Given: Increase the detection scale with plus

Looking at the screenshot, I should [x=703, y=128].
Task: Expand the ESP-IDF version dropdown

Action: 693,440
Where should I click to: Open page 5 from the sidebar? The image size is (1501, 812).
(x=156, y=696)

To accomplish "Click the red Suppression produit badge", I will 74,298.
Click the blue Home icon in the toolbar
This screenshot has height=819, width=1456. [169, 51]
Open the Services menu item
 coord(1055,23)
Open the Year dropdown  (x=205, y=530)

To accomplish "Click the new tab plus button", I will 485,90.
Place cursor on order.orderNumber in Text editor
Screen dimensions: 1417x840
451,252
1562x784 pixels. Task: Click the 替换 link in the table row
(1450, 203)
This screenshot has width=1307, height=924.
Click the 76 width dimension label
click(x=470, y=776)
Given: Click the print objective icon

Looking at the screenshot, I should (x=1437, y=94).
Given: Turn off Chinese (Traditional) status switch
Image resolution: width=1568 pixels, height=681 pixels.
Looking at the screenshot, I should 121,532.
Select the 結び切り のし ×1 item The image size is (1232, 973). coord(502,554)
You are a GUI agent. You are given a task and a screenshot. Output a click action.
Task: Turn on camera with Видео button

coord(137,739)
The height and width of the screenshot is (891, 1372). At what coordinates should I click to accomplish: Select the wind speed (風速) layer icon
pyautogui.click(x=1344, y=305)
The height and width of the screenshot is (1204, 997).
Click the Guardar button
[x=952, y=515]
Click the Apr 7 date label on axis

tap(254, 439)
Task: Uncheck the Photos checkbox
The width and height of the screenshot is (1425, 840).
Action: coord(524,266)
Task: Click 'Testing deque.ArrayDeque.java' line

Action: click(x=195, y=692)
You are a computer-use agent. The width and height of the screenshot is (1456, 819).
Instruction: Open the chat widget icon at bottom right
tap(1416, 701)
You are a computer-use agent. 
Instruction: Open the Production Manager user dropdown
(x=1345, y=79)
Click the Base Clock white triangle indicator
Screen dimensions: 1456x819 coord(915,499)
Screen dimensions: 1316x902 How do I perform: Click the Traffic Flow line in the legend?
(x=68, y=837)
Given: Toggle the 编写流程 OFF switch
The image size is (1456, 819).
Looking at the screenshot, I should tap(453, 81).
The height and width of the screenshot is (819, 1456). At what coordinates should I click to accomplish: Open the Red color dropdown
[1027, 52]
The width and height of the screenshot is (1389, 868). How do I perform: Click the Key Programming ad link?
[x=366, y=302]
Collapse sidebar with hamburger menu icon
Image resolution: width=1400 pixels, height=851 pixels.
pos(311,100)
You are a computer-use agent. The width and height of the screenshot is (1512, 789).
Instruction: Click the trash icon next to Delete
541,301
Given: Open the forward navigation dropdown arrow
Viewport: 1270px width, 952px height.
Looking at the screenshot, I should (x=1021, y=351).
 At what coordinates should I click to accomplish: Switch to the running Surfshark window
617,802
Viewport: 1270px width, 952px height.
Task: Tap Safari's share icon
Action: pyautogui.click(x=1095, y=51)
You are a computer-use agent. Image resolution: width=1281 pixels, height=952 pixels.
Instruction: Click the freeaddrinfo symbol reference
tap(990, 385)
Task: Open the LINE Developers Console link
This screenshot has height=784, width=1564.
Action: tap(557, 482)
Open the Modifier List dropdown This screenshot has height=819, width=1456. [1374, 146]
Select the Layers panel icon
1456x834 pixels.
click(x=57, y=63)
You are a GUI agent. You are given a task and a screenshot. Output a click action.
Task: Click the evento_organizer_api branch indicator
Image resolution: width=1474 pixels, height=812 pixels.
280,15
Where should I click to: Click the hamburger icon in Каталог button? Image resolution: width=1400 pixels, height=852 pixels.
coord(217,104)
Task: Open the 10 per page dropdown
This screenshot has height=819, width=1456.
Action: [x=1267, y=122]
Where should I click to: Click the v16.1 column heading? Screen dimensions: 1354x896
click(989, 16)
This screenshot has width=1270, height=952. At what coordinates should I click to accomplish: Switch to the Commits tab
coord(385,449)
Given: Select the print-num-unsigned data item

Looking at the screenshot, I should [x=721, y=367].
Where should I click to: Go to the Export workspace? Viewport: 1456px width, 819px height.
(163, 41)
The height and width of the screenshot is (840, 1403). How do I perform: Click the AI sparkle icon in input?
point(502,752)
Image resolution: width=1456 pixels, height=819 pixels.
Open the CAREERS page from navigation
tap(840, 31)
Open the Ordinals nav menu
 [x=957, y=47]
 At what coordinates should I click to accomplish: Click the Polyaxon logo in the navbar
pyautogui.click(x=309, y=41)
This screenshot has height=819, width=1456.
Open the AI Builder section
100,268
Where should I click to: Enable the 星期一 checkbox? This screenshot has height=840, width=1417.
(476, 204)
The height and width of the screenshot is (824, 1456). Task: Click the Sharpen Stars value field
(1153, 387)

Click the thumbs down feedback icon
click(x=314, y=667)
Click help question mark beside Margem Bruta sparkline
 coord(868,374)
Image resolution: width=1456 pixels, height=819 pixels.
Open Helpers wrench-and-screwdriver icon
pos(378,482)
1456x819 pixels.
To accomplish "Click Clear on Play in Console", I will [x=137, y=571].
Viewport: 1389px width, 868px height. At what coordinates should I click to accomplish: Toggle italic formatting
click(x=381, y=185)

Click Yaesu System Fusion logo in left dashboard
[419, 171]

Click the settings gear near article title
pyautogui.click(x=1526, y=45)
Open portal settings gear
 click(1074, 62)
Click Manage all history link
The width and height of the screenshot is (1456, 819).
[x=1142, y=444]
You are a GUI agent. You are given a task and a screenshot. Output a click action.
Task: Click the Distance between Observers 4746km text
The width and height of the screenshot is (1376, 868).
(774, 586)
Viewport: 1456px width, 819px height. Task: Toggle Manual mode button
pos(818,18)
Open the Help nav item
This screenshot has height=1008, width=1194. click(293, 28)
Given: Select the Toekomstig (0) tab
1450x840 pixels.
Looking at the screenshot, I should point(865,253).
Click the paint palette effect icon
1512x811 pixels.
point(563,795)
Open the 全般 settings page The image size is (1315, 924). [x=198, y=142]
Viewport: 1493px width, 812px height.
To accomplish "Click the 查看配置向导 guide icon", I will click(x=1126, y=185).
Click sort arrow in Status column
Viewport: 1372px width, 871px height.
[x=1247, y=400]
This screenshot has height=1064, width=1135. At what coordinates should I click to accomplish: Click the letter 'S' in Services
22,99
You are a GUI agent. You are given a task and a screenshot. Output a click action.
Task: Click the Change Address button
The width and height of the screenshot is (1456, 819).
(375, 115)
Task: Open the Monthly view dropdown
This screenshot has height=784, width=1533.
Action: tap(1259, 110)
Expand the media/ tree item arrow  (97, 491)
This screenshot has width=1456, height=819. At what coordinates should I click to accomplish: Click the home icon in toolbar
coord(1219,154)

### INSTRUCTIONS TO FOLLOW
From the line with "Open the 全般" through the final line of the records, return each line exactly. Leave out the rest.

### SOLUTION TO THIS TASK
Open the 全般 settings page The image size is (1315, 924). [x=198, y=142]
Viewport: 1493px width, 812px height.
To accomplish "Click the 查看配置向导 guide icon", I will click(x=1126, y=185).
Click sort arrow in Status column
Viewport: 1372px width, 871px height.
[x=1247, y=400]
This screenshot has height=1064, width=1135. At what coordinates should I click to accomplish: Click the letter 'S' in Services
22,99
You are a GUI agent. You are given a task and a screenshot. Output a click action.
Task: Click the Change Address button
The width and height of the screenshot is (1456, 819).
(375, 115)
Task: Open the Monthly view dropdown
This screenshot has height=784, width=1533.
Action: tap(1259, 110)
Expand the media/ tree item arrow  (97, 491)
This screenshot has width=1456, height=819. At what coordinates should I click to accomplish: Click the home icon in toolbar
coord(1219,154)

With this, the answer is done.